Goal of the exercise:
Reproduce word for word the passage below about the TV series Made for Love.

==== Selected passage ====

The opening scene of Made for Love is an extremely well-constructed bit of television. A young woman in a sequined, emerald-green cocktail dress emerges, desperate and sputtering, from a sewer in the middle of the desert. Her big eyes dart—she’s clearly on the run. She falls back in, boinking her adorable head. Right away, the audience understands key pieces of information about the story: The hero, Hazel Green, is beautiful (she’s played by Cristin Milioti) and relatable (falling as she did back into that nasty sewer) and resourceful (she’s clearly escaped from somewhere high-security) and a down-and-dirty broad (“Fuck!” is the first thing she says, giving the finger to a sleek-looking corporate building that the audience can spot in the distance). It’s a nifty, condensed introduction, setting the tone and laying out the stakes in one clean masterstroke.
Based on the well-received 2017 comic novel of the same name, Made for Love is the brainchild of Alissa Nutting, who wrote the book and serves as the show’s executive producer and head writer. Nutting, who wrote the greatest Grub Street diet of all time, delights in deviancy. Her novel is a pervy romp, with a secondary plot about a hunk named Jasper who is attracted to dolphins. The story careens along with its wheels greased by Nutting’s winking sensibility, largely unconcerned with sentiment. When HBO Max announced that an adaptation was in the works, people wondered how they’d film a story so hung up on horniness for cetaceans. The fix, it seems, was to change the mood, polishing off the book’s freakier edges. Goodbye, nubile dolphins! To the show’s credit, it does keep a sex doll named Diane in the mix, but overall, instead of original filth, it has a more conventional heart.

==== Supplied material ====

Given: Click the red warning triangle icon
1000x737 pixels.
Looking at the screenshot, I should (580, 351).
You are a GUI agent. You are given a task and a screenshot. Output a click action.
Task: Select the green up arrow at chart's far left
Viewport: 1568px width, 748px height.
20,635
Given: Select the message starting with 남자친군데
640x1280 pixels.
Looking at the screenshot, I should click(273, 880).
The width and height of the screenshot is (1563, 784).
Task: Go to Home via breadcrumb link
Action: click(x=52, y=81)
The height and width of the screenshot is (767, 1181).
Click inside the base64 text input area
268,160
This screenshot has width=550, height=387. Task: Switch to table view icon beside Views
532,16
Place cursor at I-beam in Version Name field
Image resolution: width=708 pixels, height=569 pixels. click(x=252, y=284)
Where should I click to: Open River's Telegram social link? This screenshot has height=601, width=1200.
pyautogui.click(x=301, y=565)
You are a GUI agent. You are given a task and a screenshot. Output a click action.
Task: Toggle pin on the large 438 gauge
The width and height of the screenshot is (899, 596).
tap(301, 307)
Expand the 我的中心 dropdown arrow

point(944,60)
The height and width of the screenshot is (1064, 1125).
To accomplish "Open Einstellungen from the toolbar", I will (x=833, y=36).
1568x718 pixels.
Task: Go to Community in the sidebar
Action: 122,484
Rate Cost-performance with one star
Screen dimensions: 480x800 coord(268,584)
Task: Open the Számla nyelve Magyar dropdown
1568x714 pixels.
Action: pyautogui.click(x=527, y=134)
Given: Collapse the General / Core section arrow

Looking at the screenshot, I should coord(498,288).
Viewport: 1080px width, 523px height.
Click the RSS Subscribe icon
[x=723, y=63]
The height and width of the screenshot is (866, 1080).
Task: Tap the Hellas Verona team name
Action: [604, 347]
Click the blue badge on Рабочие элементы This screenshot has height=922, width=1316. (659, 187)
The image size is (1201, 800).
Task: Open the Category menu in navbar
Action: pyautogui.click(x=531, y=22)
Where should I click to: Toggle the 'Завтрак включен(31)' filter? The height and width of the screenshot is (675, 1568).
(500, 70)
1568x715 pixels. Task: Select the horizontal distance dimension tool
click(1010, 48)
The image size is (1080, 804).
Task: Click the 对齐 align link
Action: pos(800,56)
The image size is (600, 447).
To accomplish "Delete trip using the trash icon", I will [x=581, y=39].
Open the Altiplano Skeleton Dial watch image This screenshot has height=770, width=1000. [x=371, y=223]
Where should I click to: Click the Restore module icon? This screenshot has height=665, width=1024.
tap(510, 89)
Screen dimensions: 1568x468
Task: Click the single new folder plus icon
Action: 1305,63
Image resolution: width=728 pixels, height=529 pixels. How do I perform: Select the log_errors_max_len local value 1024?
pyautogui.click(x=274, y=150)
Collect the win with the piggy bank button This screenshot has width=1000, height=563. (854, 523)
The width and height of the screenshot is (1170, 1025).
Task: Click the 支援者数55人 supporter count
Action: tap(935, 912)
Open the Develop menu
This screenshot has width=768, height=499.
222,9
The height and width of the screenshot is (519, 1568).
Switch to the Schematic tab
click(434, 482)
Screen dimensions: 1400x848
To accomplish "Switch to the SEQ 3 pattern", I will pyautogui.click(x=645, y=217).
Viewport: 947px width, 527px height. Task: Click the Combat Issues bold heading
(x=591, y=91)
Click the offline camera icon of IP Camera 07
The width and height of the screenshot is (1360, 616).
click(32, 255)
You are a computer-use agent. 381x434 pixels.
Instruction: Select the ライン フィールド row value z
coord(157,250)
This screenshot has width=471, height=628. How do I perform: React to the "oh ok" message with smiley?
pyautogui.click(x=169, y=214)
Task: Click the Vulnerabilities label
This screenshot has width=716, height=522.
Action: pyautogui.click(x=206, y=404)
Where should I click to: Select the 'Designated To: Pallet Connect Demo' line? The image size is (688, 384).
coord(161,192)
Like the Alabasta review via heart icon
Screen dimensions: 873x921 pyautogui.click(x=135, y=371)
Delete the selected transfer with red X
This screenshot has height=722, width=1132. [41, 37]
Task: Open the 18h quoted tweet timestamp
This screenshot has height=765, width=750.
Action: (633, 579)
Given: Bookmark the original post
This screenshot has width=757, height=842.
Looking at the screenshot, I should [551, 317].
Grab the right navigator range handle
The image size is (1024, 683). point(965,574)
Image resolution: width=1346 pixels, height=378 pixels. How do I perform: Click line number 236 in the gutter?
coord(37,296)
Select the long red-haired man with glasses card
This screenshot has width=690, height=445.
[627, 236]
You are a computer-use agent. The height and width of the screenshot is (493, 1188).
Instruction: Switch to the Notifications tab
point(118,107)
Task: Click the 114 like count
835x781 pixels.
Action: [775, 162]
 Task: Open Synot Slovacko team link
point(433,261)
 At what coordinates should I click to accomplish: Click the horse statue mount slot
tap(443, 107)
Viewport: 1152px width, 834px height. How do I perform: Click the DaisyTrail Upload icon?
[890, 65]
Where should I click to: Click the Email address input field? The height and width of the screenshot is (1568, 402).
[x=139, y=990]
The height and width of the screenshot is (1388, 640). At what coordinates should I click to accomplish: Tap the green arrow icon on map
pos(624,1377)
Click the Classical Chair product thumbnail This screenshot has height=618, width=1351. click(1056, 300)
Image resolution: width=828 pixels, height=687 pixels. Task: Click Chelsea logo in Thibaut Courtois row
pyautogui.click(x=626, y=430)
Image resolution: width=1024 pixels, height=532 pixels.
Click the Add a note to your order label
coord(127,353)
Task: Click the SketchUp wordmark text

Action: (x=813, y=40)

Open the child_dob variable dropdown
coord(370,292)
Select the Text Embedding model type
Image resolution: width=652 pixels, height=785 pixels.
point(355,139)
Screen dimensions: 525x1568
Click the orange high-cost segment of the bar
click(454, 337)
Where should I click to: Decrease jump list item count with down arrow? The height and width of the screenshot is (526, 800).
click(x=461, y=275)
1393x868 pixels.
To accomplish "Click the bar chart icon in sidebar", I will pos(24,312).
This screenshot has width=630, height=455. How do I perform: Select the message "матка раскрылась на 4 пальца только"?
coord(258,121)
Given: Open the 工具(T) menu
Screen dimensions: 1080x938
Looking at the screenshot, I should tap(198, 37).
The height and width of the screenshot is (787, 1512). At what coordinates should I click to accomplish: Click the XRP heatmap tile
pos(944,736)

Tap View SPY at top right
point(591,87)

====

Solution to this task:
The opening scene of Made for Love is an extremely well-constructed bit of television. A young woman in a sequined, emerald-green cocktail dress emerges, desperate and sputtering, from a sewer in the middle of the desert. Her big eyes dart—she’s clearly on the run. She falls back in, boinking her adorable head. Right away, the audience understands key pieces of information about the story: The hero, Hazel Green, is beautiful (she’s played by Cristin Milioti) and relatable (falling as she did back into that nasty sewer) and resourceful (she’s clearly escaped from somewhere high-security) and a down-and-dirty broad (“Fuck!” is the first thing she says, giving the finger to a sleek-looking corporate building that the audience can spot in the distance). It’s a nifty, condensed introduction, setting the tone and laying out the stakes in one clean masterstroke.
Based on the well-received 2017 comic novel of the same name, Made for Love is the brainchild of Alissa Nutting, who wrote the book and serves as the show’s executive producer and head writer. Nutting, who wrote the greatest Grub Street diet of all time, delights in deviancy. Her novel is a pervy romp, with a secondary plot about a hunk named Jasper who is attracted to dolphins. The story careens along with its wheels greased by Nutting’s winking sensibility, largely unconcerned with sentiment. When HBO Max announced that an adaptation was in the works, people wondered how they’d film a story so hung up on horniness for cetaceans. The fix, it seems, was to change the mood, polishing off the book’s freakier edges. Goodbye, nubile dolphins! To the show’s credit, it does keep a sex doll named Diane in the mix, but overall, instead of original filth, it has a more conventional heart.